IPFS, Again

By Tom MacWright

ipfs graphic

In 2017, I wrote how to decentralize your website with IPFS. I wasn’t able to do it back then.

Two years later, a few things have changed. Instead of 52 million dollars, Protocol Labs has about 257 more, bringing the total over 300 million dollars. The kind of money where you start giving money away and hiring top-tier talent. Two years of development have produced a multitude of open source repositories - 245 in the IPFS organization, plus another 67 under multiformats, and 168 under libp2p, and 102 under IPFS Shipyard.

So what should we expect of IPFS? At five years old, is this a project that’s usable ‘here and now’, as the homepage promised in 2017? Are all the parts in place, just waiting for web and application developers to see the light? Have the stumbling blocks I noticed in 2017 been smoothed over?

No

IPFS is still not usable for websites.

I tried, again, to make IPFS work. Where I ran into bugs, I reported them. I asked around in the forums, and hopped on a very informative call with a team from Pinata. When the process required scripting and workarounds on my side, I implemented what was necessary. I wrote & proposed fixes for many of the documentation issues.

I want something like IPFS to exist. I’m skeptical of the ‘crypto’ ecosystem that IPFS sits next to, but I also take the crisis of the web seriously. If blockchains prove to be useful, I’ll welcome them as part of the solution.

In other words, this isn’t a knee-jerk rant. I tried to make IPFS work until I had to call it quits. These are my notes, and some conclusions I reached.

The goal

The goal is the same as it was in 2017: make a decentralized version of macwright.org. A decentralized website.

macwright.org is the easiest possible kind of website to decentralize. It’s lightweight, has few external dependencies, no trackers, and a simple, customizable build process. If you can make any website work, you should be able to make this one work.

My only restrictions on this mission are:

I won’t use a service. It’s great that folks are creating services around IPFS to make it easy. But I’m evaluating IPFS, not a service, and by relying on something prebuilt, I’d likely insulate myself from knowing about the kinks.

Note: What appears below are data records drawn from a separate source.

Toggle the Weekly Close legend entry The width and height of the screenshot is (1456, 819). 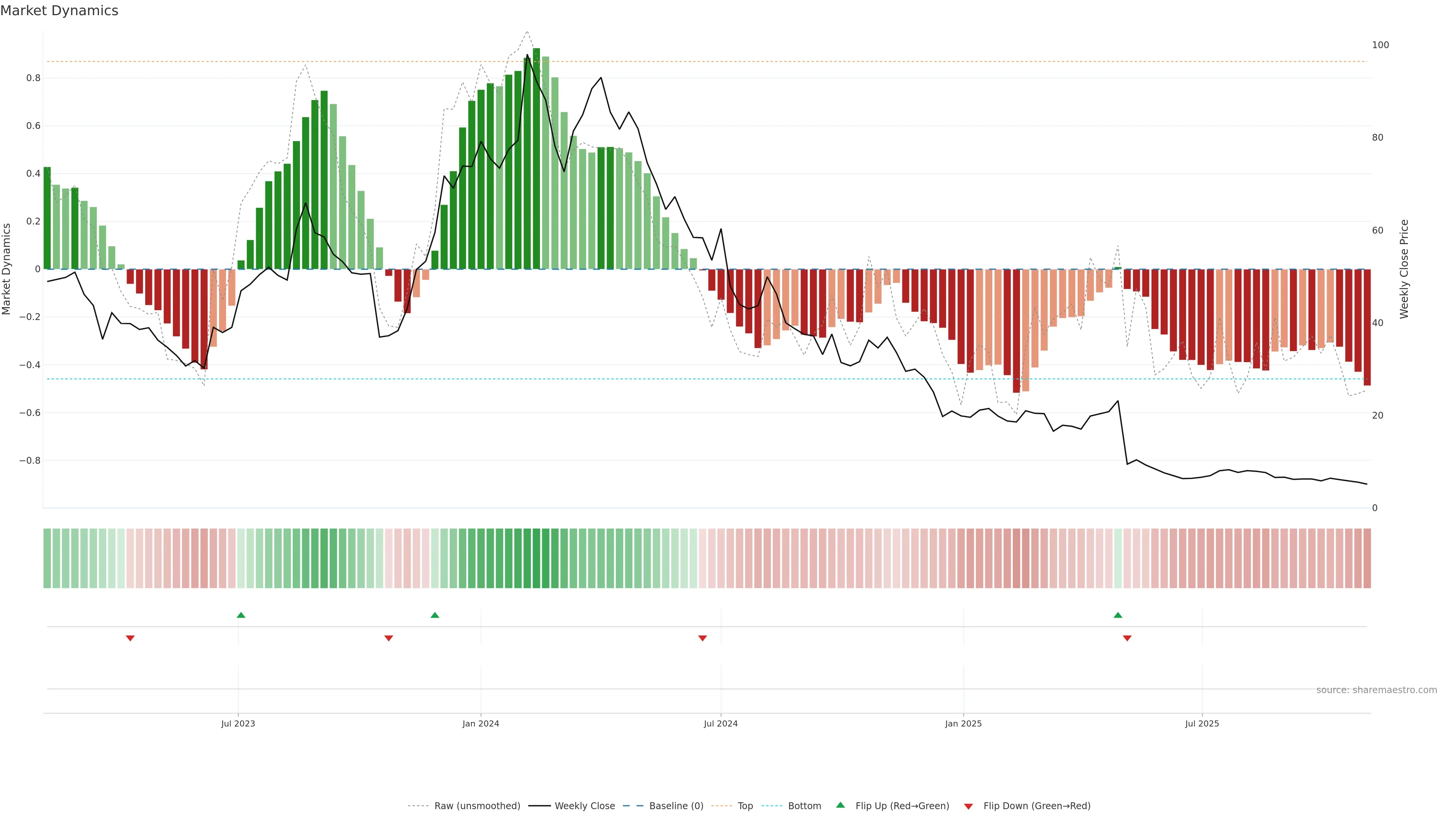click(x=584, y=806)
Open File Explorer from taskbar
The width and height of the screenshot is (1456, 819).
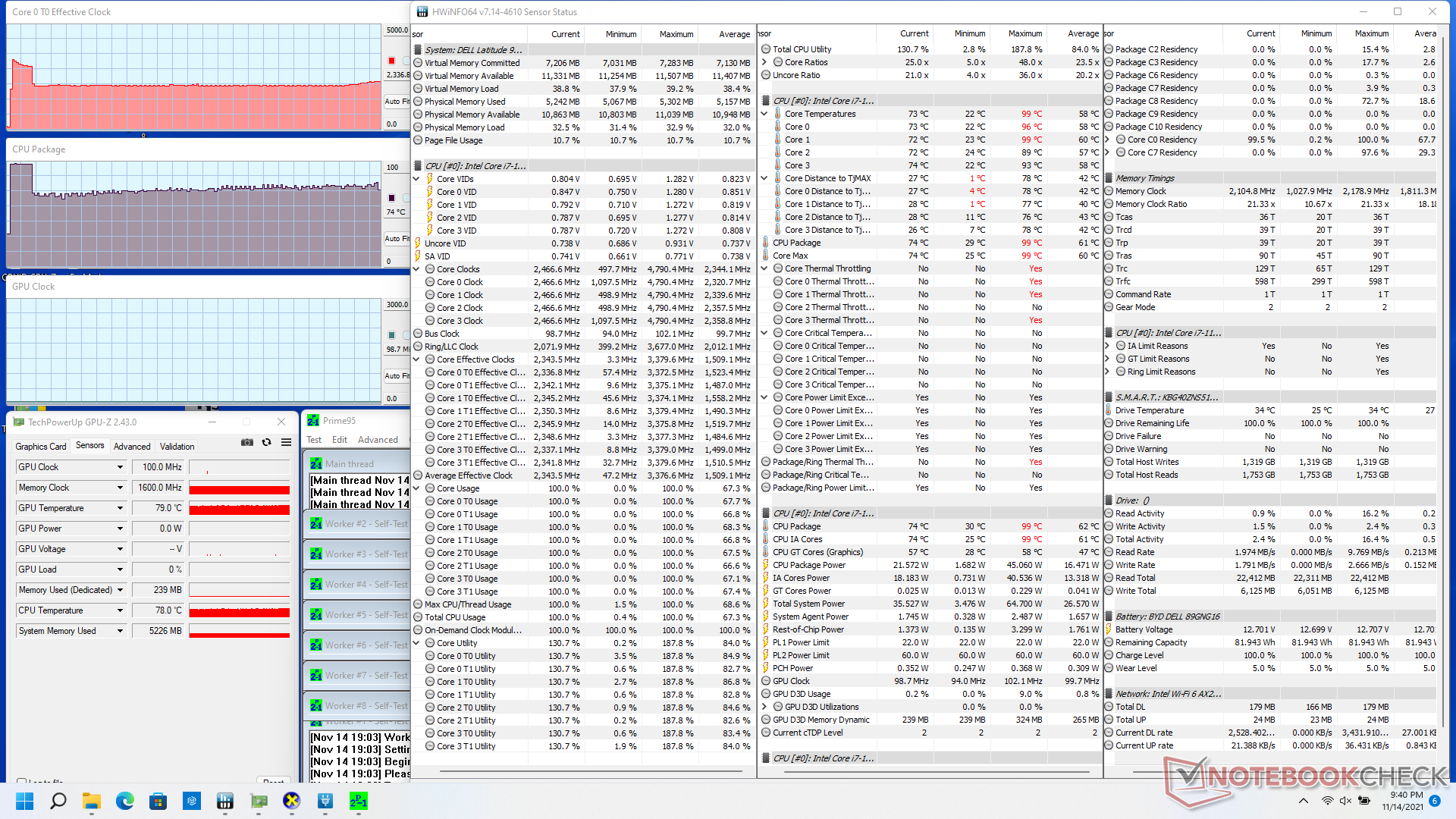pyautogui.click(x=92, y=801)
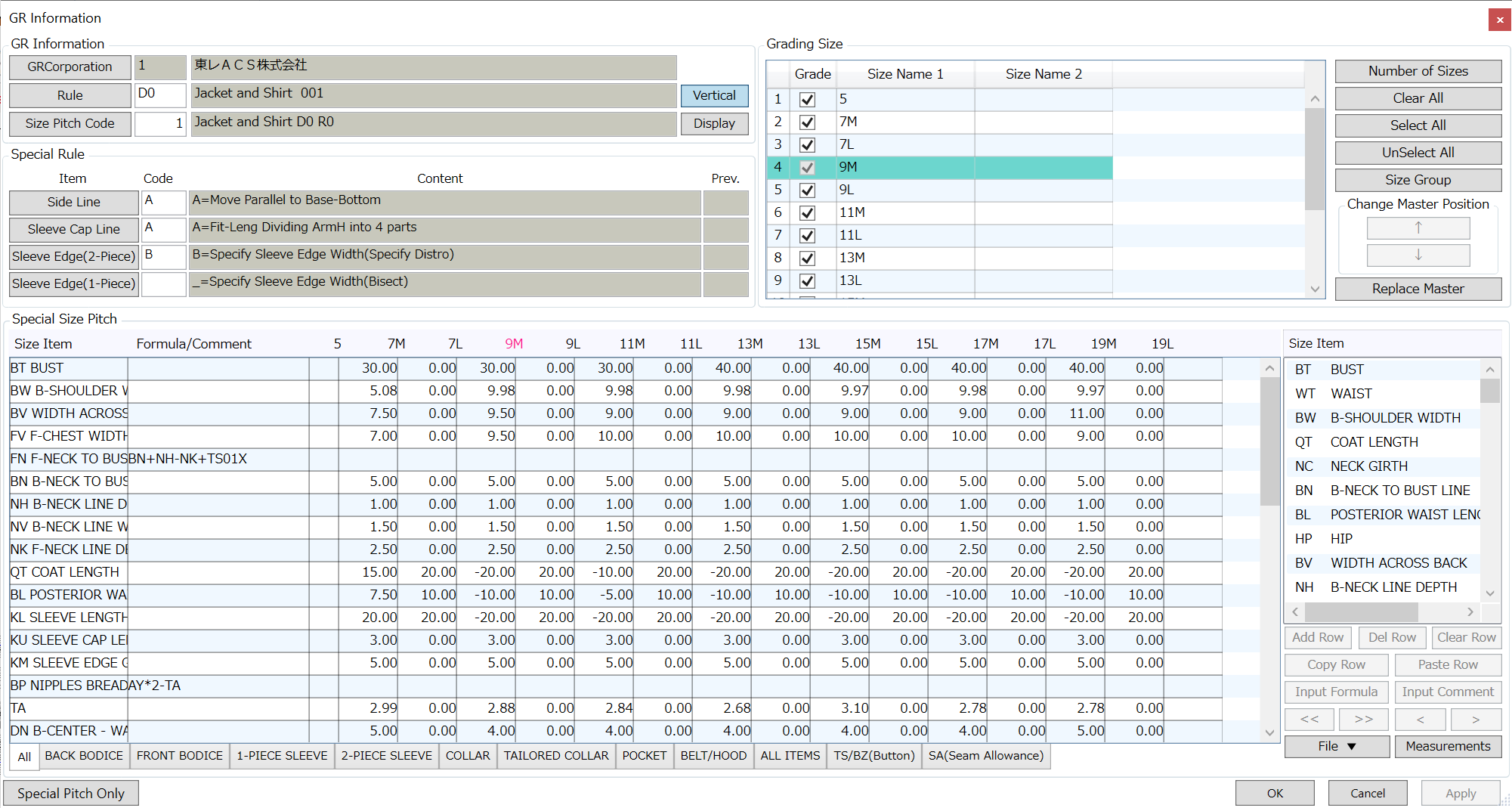Click the >> button below the Size Item list

click(x=1364, y=719)
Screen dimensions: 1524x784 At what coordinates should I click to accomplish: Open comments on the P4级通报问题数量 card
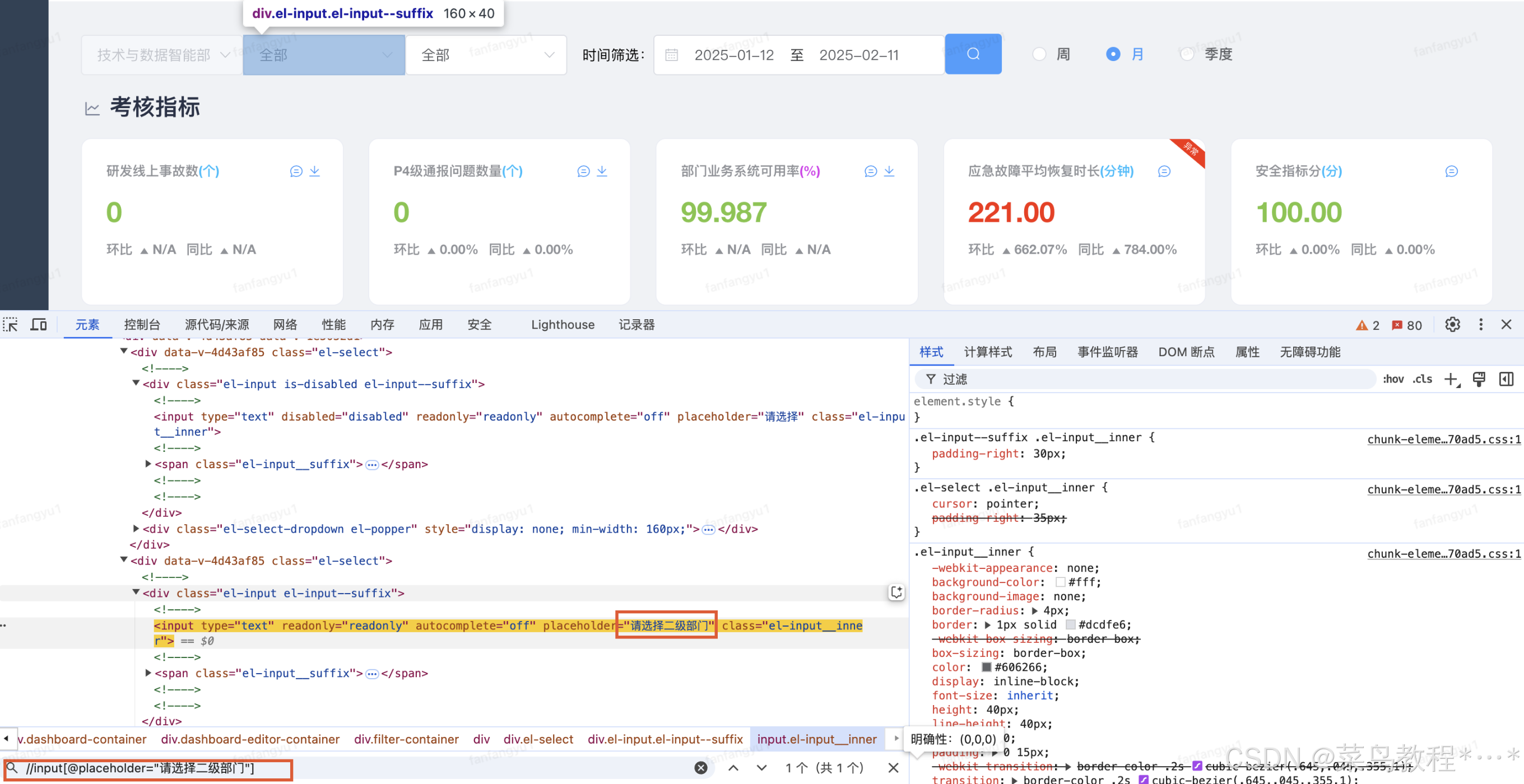[583, 171]
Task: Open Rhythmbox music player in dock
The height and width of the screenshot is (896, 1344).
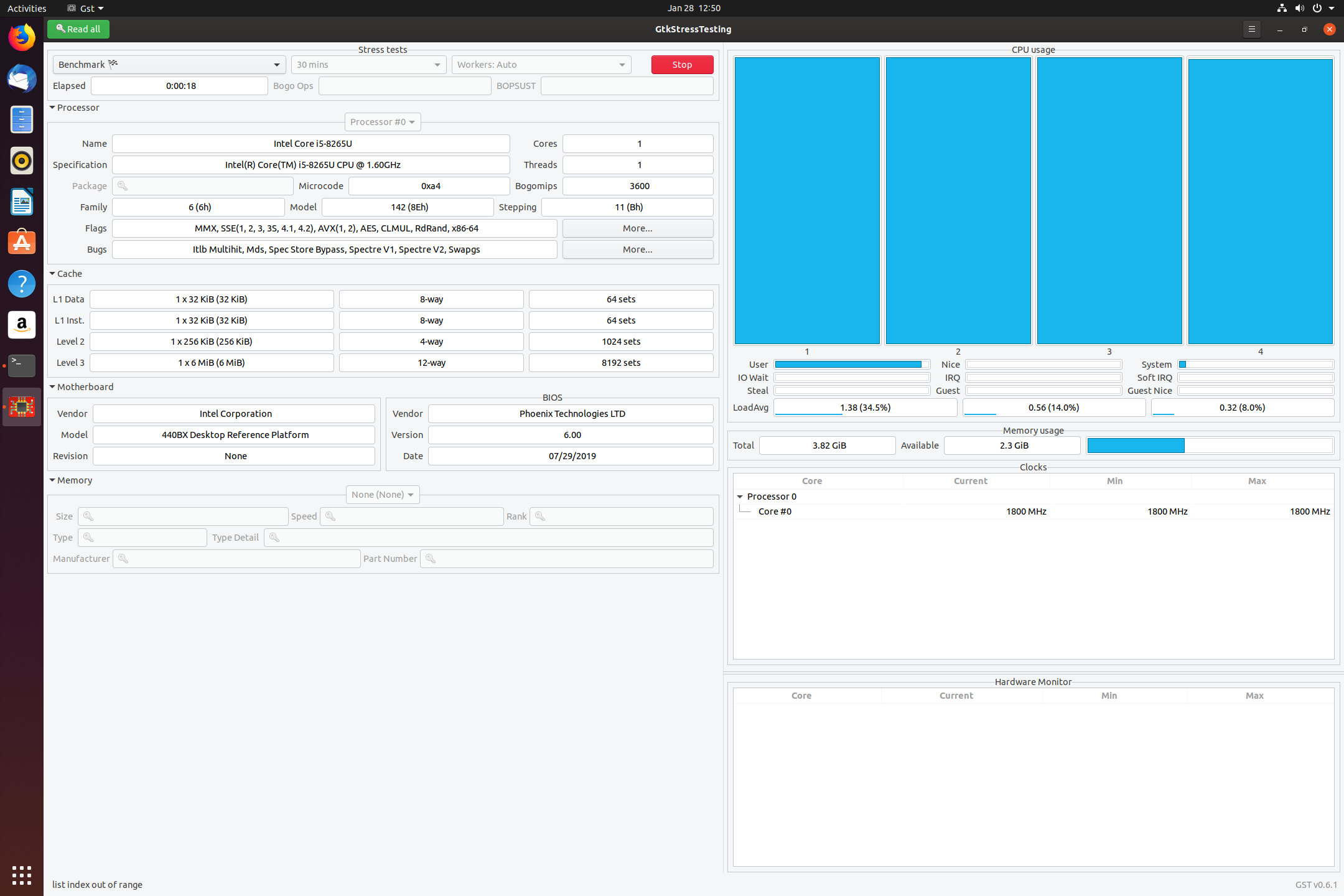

I also don’t want to host on, say, DigitalOcean or a cloud server at first. Decentralization means it needs to work in my house.

Updates need to be reasonable. This is a blog. I write new posts, and link those posts from Twitter. IFPS aims for immutability of content, but this blog isn’t immutable, so I need a mechanism of updating a pointer to the latest version.

It needs to be addressable. IPFS uses lots of hashes. You’ll see a lot of references to things like Qmc5cLBCY6fsWkxqpMS1RTovhERoXZSSDrjkjogrVfrDfJ. That’s perfectly great for architecture, but that’s not human-friendly. There should be a way for humans to find things.

The process

What follows are my notes from trying to build a system, step by step. I aim for little goals in increments.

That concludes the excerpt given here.